▶ [Stated problem]: Rewrite the records from the line containing "Click the VeeamEndpointBackup_1.5.0.306.exe" through the end of the records, changing "preview" to "visibility" and keeping everything else the same.

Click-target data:
-.-.-
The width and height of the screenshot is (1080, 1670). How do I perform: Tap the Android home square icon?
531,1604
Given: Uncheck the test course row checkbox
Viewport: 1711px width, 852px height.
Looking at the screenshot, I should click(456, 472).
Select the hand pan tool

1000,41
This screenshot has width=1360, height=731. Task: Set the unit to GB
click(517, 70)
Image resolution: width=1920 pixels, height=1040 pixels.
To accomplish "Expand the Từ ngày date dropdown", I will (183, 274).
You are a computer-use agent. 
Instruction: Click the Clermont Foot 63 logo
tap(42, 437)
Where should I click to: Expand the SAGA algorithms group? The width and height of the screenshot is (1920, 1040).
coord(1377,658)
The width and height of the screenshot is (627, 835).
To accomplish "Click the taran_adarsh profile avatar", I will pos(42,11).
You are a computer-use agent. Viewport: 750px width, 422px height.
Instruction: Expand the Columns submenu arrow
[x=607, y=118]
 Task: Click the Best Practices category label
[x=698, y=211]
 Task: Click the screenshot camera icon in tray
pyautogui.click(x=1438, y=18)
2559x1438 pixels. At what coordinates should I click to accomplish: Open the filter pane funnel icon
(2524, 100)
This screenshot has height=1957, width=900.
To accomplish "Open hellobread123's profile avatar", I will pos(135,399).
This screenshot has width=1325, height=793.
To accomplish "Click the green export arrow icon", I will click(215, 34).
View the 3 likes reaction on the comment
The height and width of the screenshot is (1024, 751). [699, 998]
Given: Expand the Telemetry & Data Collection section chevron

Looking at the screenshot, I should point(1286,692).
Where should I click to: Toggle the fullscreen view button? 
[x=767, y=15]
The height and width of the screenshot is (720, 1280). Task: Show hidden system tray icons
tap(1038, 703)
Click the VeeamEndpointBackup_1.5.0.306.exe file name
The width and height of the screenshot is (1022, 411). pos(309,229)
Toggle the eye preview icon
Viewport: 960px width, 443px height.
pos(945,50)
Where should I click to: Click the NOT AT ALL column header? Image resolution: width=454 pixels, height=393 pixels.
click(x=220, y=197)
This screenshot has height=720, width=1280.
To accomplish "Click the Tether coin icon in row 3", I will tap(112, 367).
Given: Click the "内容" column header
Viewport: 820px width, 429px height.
-.-.-
▶ [Exercise solution]:
Click the VeeamEndpointBackup_1.5.0.306.exe file name
The width and height of the screenshot is (1022, 411). pos(309,229)
Toggle the eye visibility icon
Viewport: 960px width, 443px height.
pos(945,50)
Where should I click to: Click the NOT AT ALL column header? Image resolution: width=454 pixels, height=393 pixels.
click(x=220, y=197)
This screenshot has height=720, width=1280.
To accomplish "Click the Tether coin icon in row 3", I will tap(112, 367).
Given: Click the "内容" column header
Viewport: 820px width, 429px height.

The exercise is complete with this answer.